Culture - Editoriaux - Politique - Presse - 24 juin 2015

Hillary Clinton et la cruauté matriarcale américaine

Depuis des années, Vladimir Poutine est représenté sous l’étiquette du macho, du mâle alpha de la communauté russe. On accuse la Russie d’homophobie et Brzeziński a reproché à notre cible nucléaire son approche de la sexualité. Or, considérant la future élection d’ et l’abondance des femmes en politique, il me semble important d’insister sur le point suivant : dans le choc des civilisations qu’a deviné sans le comprendre Samuel Huntington, il y a une réalité fondamentale. D’un côté, l’axe du mâle, si j’ose dire, de l’autre l’axe matriarcal. Le choc des civilisations est le choc du mâle et du matriarcat.

En 1920, Chesterton est frappé par les mesures anticommunistes que l’on prend en Amérique, par le manque paranoïaque de libertés qui y règne, par le féminisme, aussi, de cette civilisation « avancée » :

Et comme il ne peut y avoir ni lois ni libertés dans la nursery, l’extension du féminisme signifie qu’il n’y a pas plus de lois ou de libertés qu’il n’y en a dans une nursery. La femme ne regarde pas les hommes comme des citoyens mais comme des enfants. Elle peut, si elle est humanitaire, aimer toute l’humanité ; mais elle ne la respectera pas.

On croirait voir Merkel avec sa trique fiscale et sa tête de gardienne de square. L’Europe n’est pas la colonie de vacances, aime-t-elle à dire. Certes : depuis 2008, l’Europe est une colonie d’esclaves au service des banquiers étrangers. On y fait mieux avaler la pilule avec des gardes-chiourme à la voix féminine.

Emmanuel Todd avait observé, à l’époque de Bush et de ses guerres islamophobes qui mettent au pouvoir les islamistes :

L’Amérique, dont le féminisme est devenu, au cours des années, de plus en plus dogmatique, de plus en plus agressif, et dont la tolérance à la diversité effective du monde baisse sans cesse, était d’une certaine manière programmée pour entrer en conflit avec le monde arabe.

Le féminisme est aussi dangereux du point de vue culturel, comme l’a rappelé le grand intellectuel paléo-conservateur Allan Bloom. Pour lui, les classiques ne se remettent pas, en Amérique, du féminisme.

Nous assistons, de nos jours, à une régression culturelle et politique globale due au matriarcat et à ses trois axes : androphobie, dépenses sociales et dettes folles, cruauté et sévérité pour le contrevenant ; le tout dans une ambiance bon enfant…

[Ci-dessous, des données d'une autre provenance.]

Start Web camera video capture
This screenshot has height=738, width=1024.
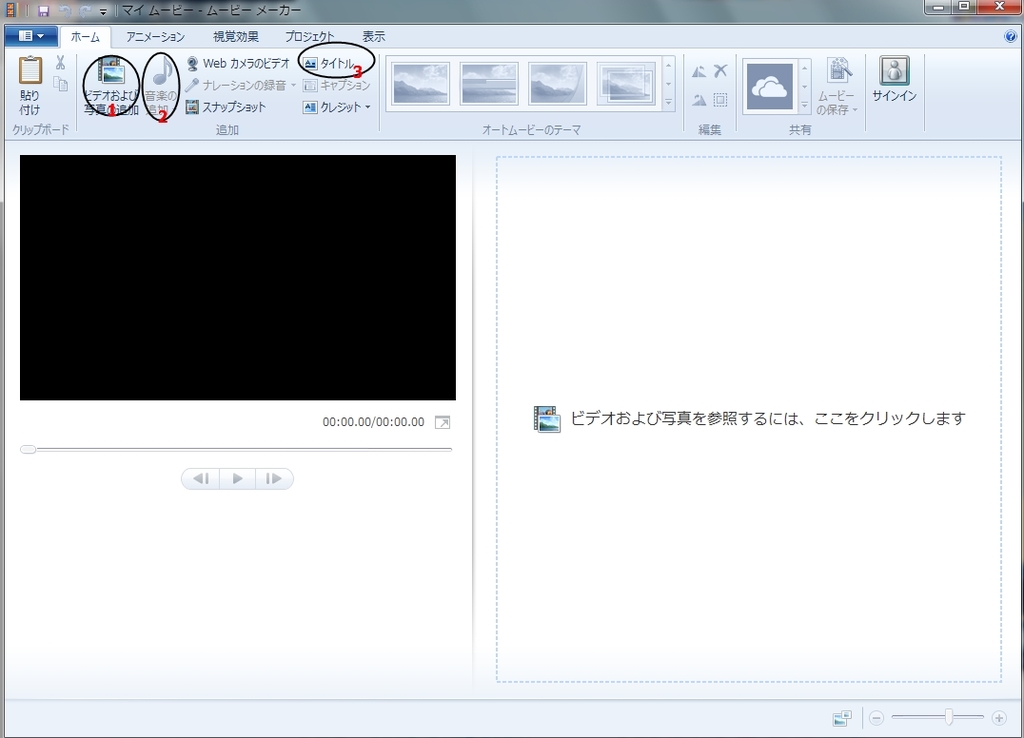pyautogui.click(x=238, y=63)
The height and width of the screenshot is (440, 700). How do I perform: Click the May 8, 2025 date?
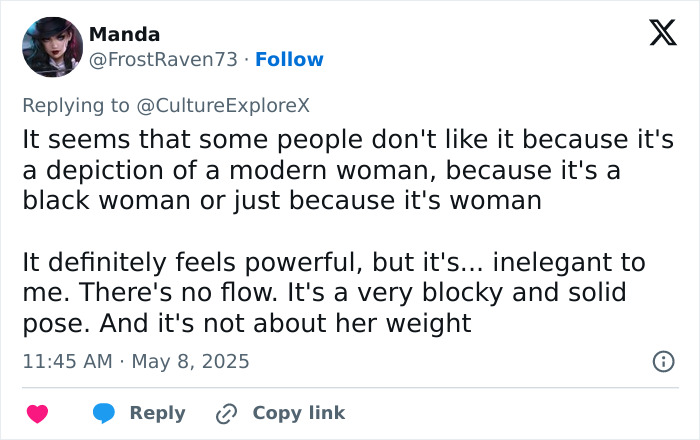coord(191,361)
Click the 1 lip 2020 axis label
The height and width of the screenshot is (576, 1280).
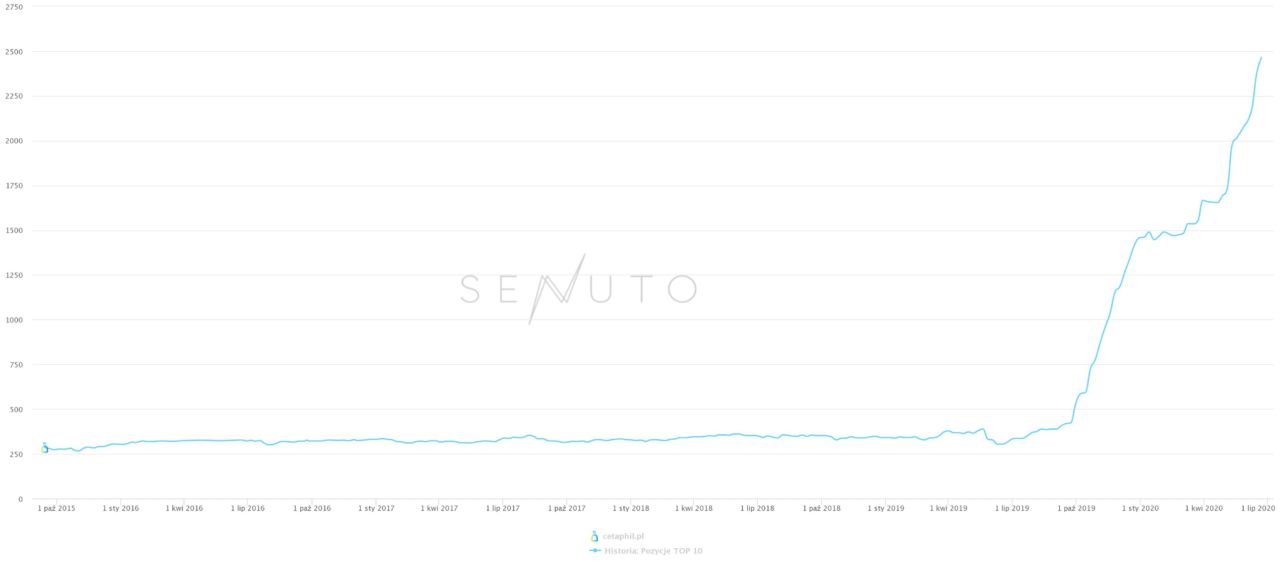pyautogui.click(x=1258, y=508)
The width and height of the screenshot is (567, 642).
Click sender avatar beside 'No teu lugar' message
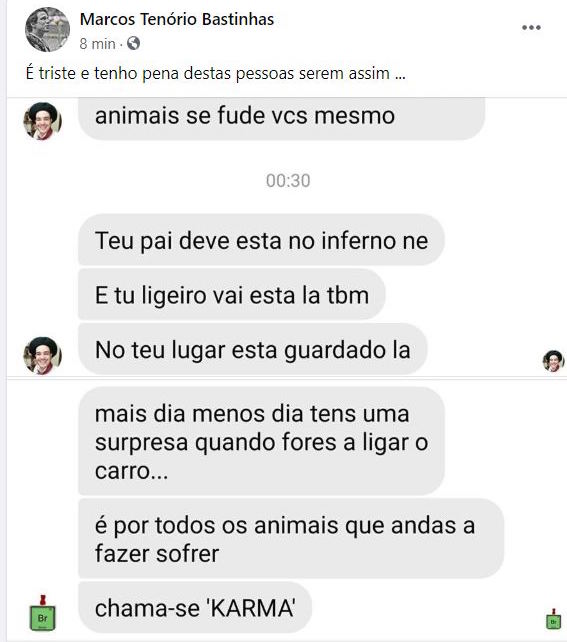coord(43,356)
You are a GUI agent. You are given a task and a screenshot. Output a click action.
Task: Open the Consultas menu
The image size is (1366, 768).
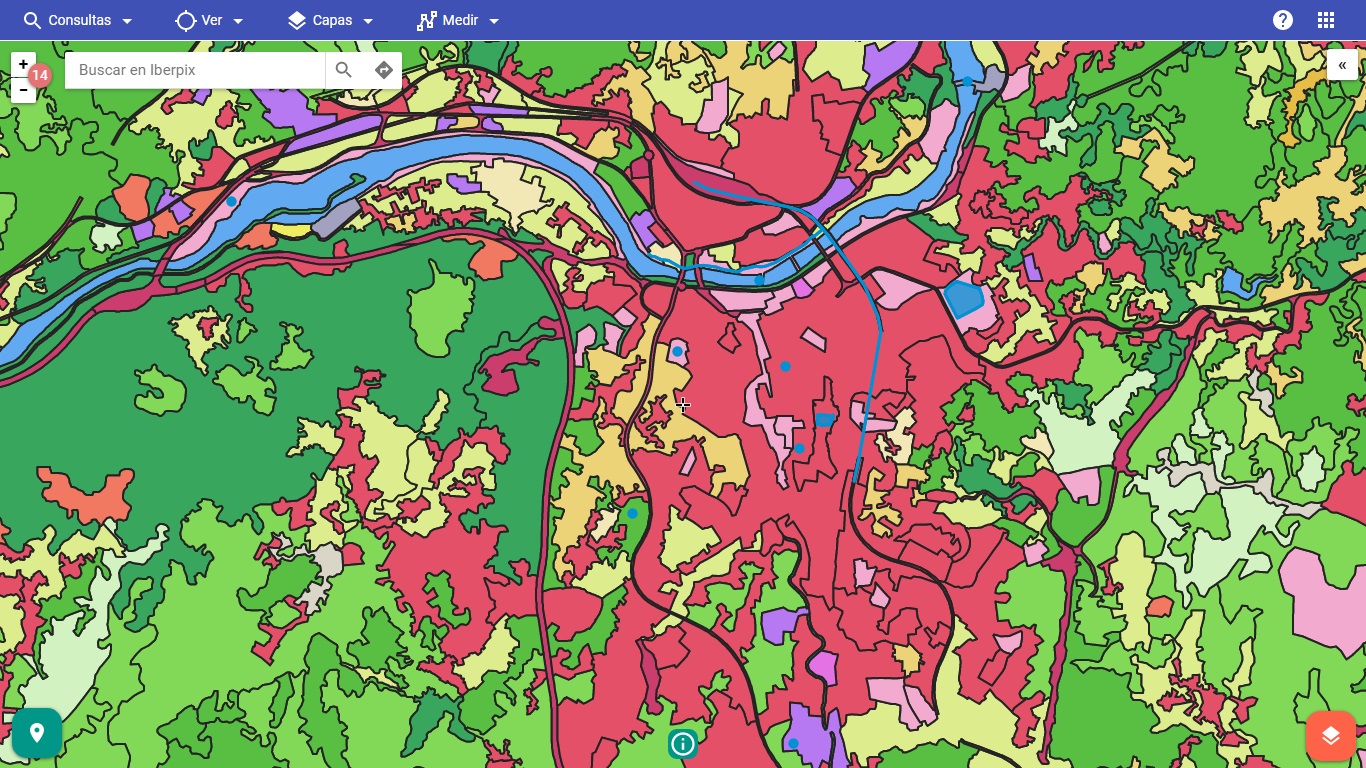tap(78, 20)
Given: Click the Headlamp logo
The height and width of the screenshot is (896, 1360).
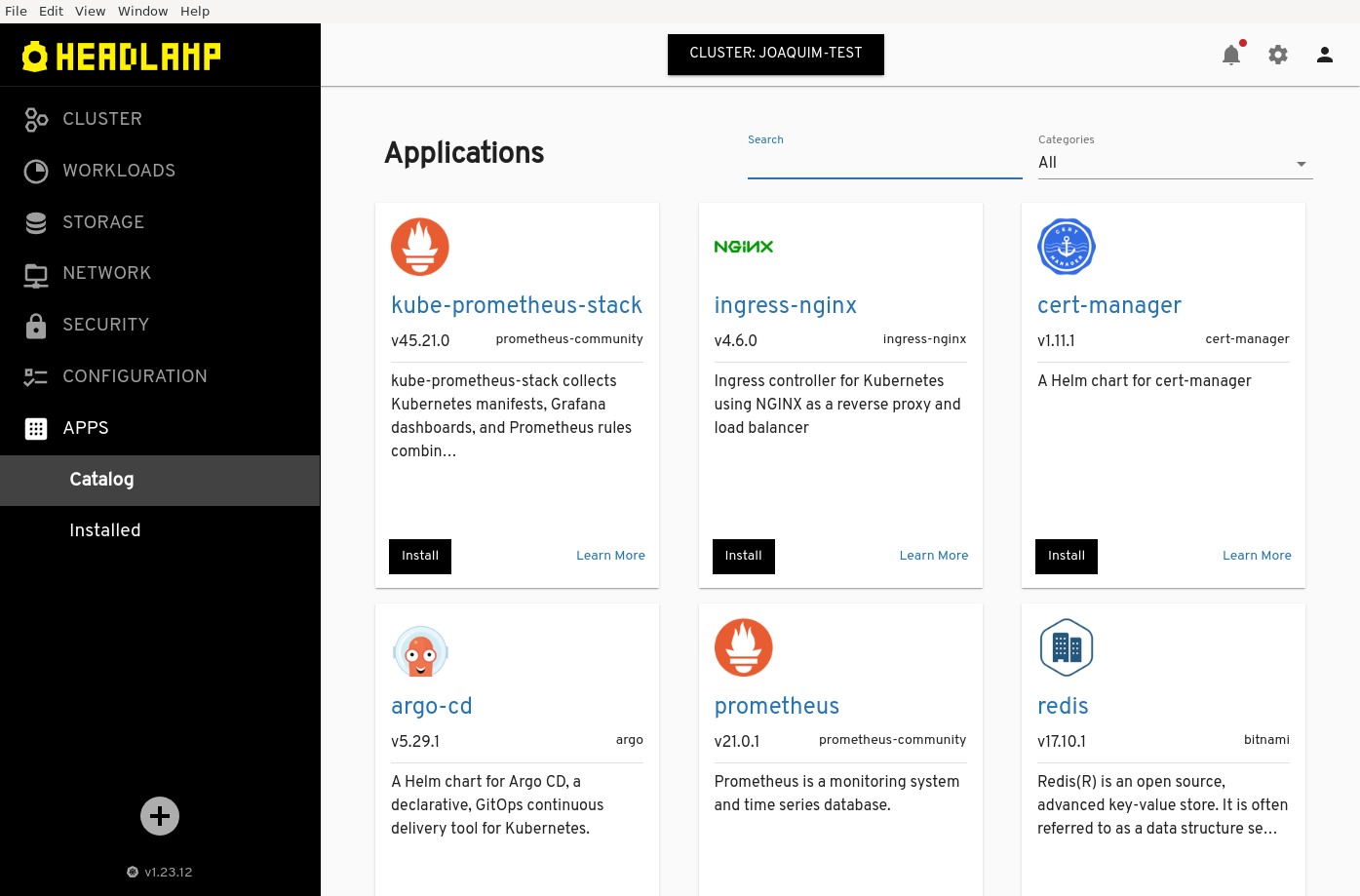Looking at the screenshot, I should tap(121, 56).
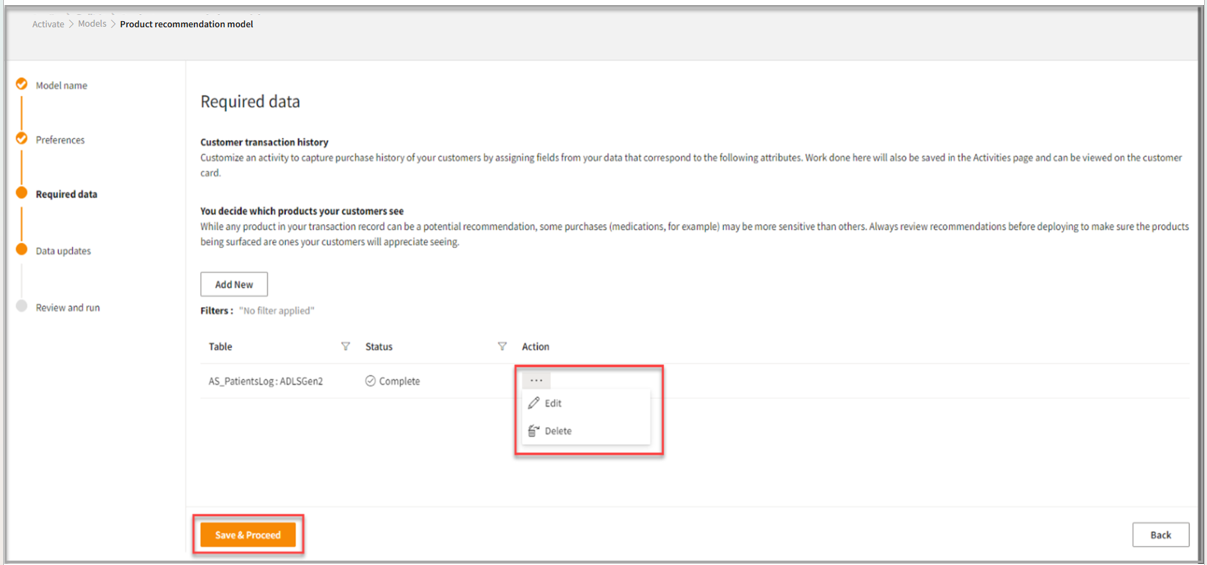Open the ellipsis Action menu for AS_PatientsLog

point(536,380)
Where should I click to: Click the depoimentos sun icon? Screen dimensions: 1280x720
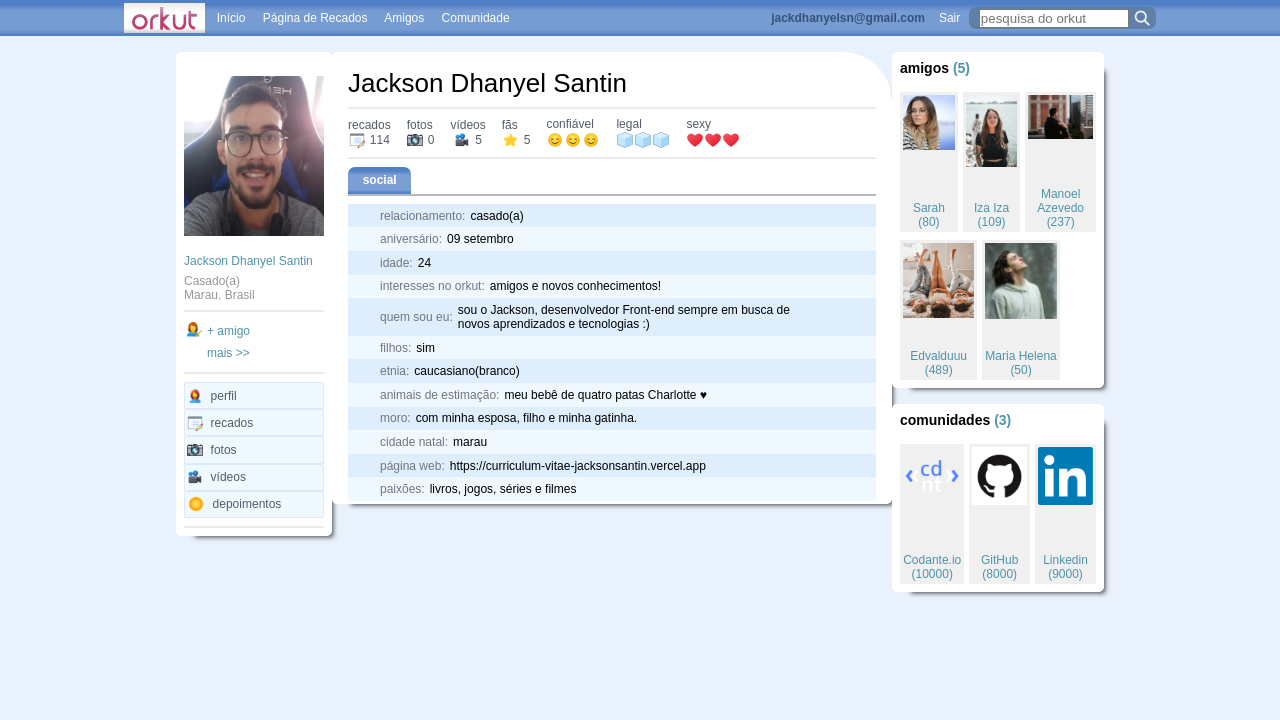(194, 504)
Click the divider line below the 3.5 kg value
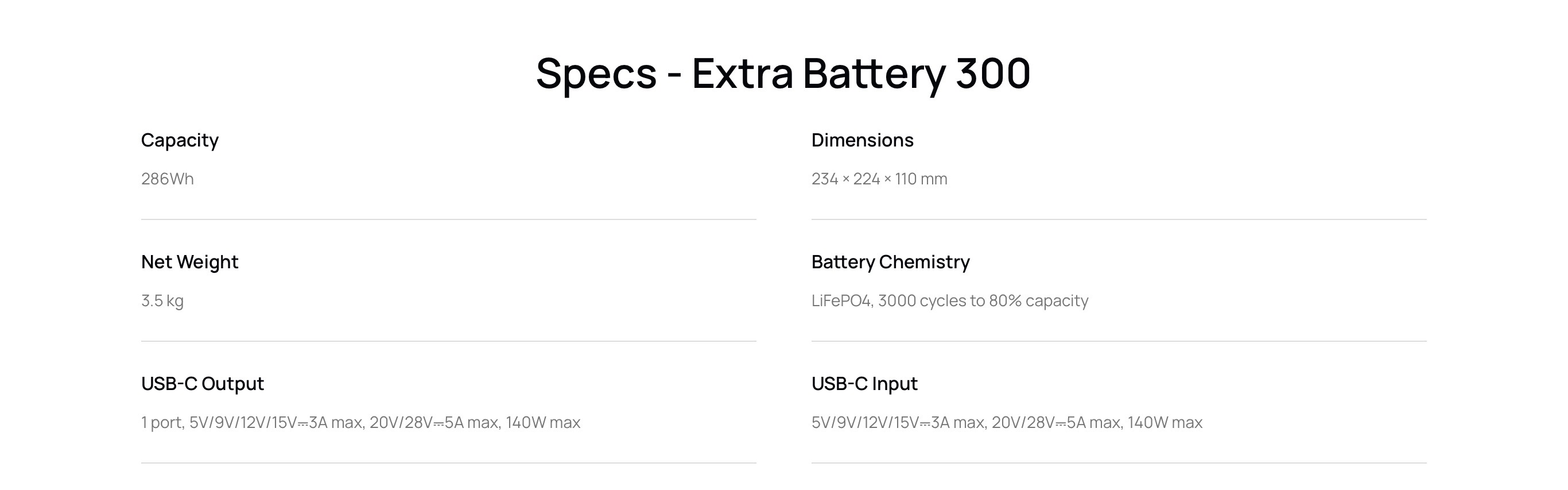Image resolution: width=1568 pixels, height=490 pixels. pyautogui.click(x=449, y=341)
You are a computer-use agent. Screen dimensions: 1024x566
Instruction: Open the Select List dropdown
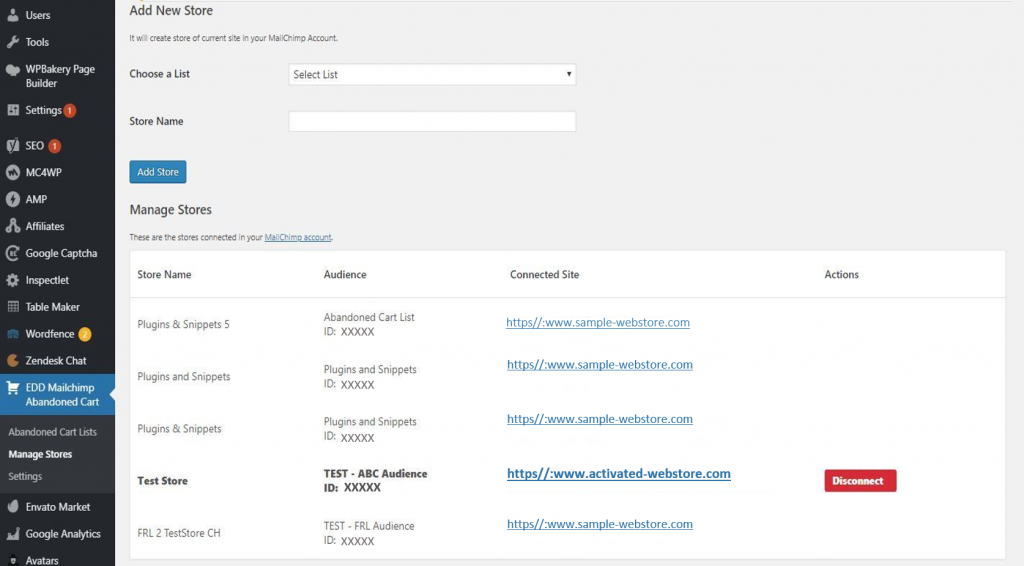tap(432, 74)
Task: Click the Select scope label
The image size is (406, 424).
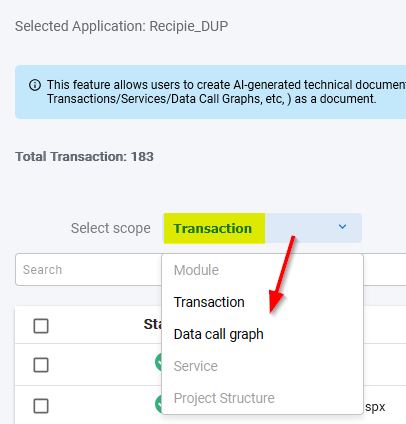Action: coord(111,229)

Dans une ambiance bon enfant, Hillary la houri a dansé de joie sur le cadavre du colonel Kadhafi, elle a haussé les épaules sur le cadavre de son ambassadeur à Benghazi (un arabisant distingué, est-ce un hasard, qui fut étranglé et violé par les « résistants » de la presse occidentale) ; Hillary Clinton vota aussi le Patriot Act et la guerre en Irak, elle fut la compagne de celui qui laissa mourir (faute de soins) un million d’enfants irakiens dans les années 90. Car le génie du matriarcat est qu’il nuit aux femmes et aux enfants en prétendant les défendre. Le matriarcat sert la soupe au requin et au bankster.